-- begin Document segment --
These premade voices are optimized for v3 and work well with audio tags:

| Voice | ID | Gender | Accent | Best For |
|-------|-----|--------|--------|----------|
| **Adam** | `pNInz6obpgDQGcFmaJgB` | Male | American | Deep narration, general use |
| **Rachel** | `21m00Tcm4TlvDq8ikWAM` | Female | American | Calm narration, conversational |
| **Brian** | `nPczCjzI2devNBz1zQrb` | Male | American | Deep narration, podcasts |
| **Charlotte** | `XB0fDUnXU5powFXDhCwa` | Female | English-Swedish | Expressive, video games |
| **George** | `JBFqnCBsd6RMkjVDRZzb` | Male | British | Raspy narration, storytelling |

**Finding more voices:**
- Browse: https://elevenlabs.io/voice-library
- v3-optimized collection: https://elevenlabs.io/app/voice-library/collections/aF6JALq9R6tXwCczjhKH
- API: `GET https://api.elevenlabs.io/v1/voices`

**Voice selection tips:**
- Use IVC (Instant Voice Clone) or premade voices - PVC not optimized for v3 yet
- Match voice character to your use case (whispering voice won't shout well)
- For expressive IVCs, include varied emotional tones in training samples

## Model Settings

- **Model**: `eleven_v3` (alpha) - ONLY model supporting audio tags
- **Languages**: 70+ supported with full audio tag control

### Stability Modes

| Mode | Stability | Description |
|------|-----------|-------------|
| **Creative** | 0.3-0.5 | More emotional/expressive, may hallucinate |
| **Natural** | 0.5-0.7 | Balanced, closest to original voice |
| **Robust** | 0.7-1.0 | Highly stable, less responsive to tags |

For audio tags, use **Creative** (0.5) or **Natural**. Higher stability reduces tag responsiveness.

### Speed Control

Range: 0.7 (slow) to 1.2 (fast), default 1.0

Extreme values affect quality. For pacing, prefer audio tags like `[rushed]` or `[drawn out]`.

## Critical Rules

### Length Limits
- **Optimal**: <800 characters per segment (best quality)
- **Maximum**: 10,000 characters (API hard limit)
- **Quality degrades** with longer text - voice becomes inconsistent

### Audio Tags - Best Practices for Natural Sound

**How many tags to use:**
- 1-2 tags per sentence or phrase (not more!)
-- end Document segment --
**Written instruction 1**:
Answer these about the voice guide:
(a) Which model is the only one that supports audio tags?
(b) How many characters per segment give the best quality?
(c) What accent is given for the voice Charlotte?
**Written instruction 2**: Retype part of the voice guide, starting at the words "Extreme values affect" and ending after the words "segment (best quality)".
**Written instruction 3**: Extend the voice guide, picking up after its last line.
The listing after this has no connection to the voice guide.
-- begin Recorded information --
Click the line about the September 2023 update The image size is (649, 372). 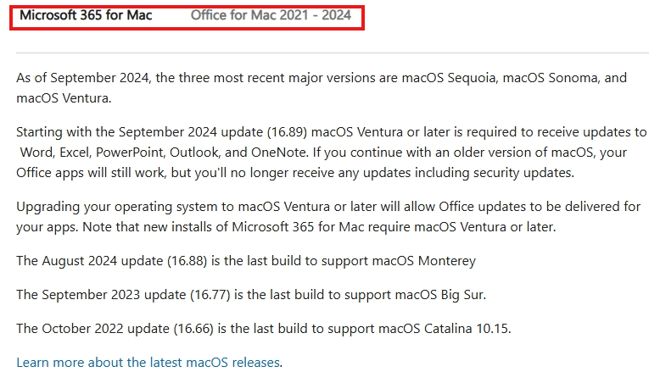point(251,295)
-- end Recorded information --
**Expected output 1**:
(a) `eleven_v3` (alpha)
(b) Fewer than 800 characters
(c) English-Swedish

**Expected output 2**:
Extreme values affect quality. For pacing, prefer audio tags like `[rushed]` or `[drawn out]`.

## Critical Rules

### Length Limits
- **Optimal**: <800 characters per segment (best quality)

**Expected output 3**:
- Tags persist until the next tag - no need to repeat
- Overusing tags sounds unnatural and robotic

**Where to place tags:**
- At emotional transition points
- Before key dramatic moments
- When energy/pace changes

**Context matters:**
- Write text that *matches* the tag emotion
- Longer text with context = better interpretation
- Example: `[nervous] I... I'm not sure about this. What if it doesn't work?` works better than `[nervous] Hello.`

**Combine tags for nuance:**
- `[nervously][whispers]` = nervous whispering
- `[excited][laughs]` = excited laughter
- Keep combinations to 2 tags max

**Regenerate for best results:**
- v3 is non-deterministic - same text = different outputs
- Generate 3+ versions, pick the best
- Small text tweaks can improve results

**Match tag to voice:**
- Don't use `[shouts]` on a whispering voice
- Don't use `[whispers]` on a loud/energetic voice
- Test tags with your chosen voice

### SSML Not Supported
v3 does NOT support SSML break tags. Use audio tags and punctuation instead.

### Punctuation Effects (use with tags!)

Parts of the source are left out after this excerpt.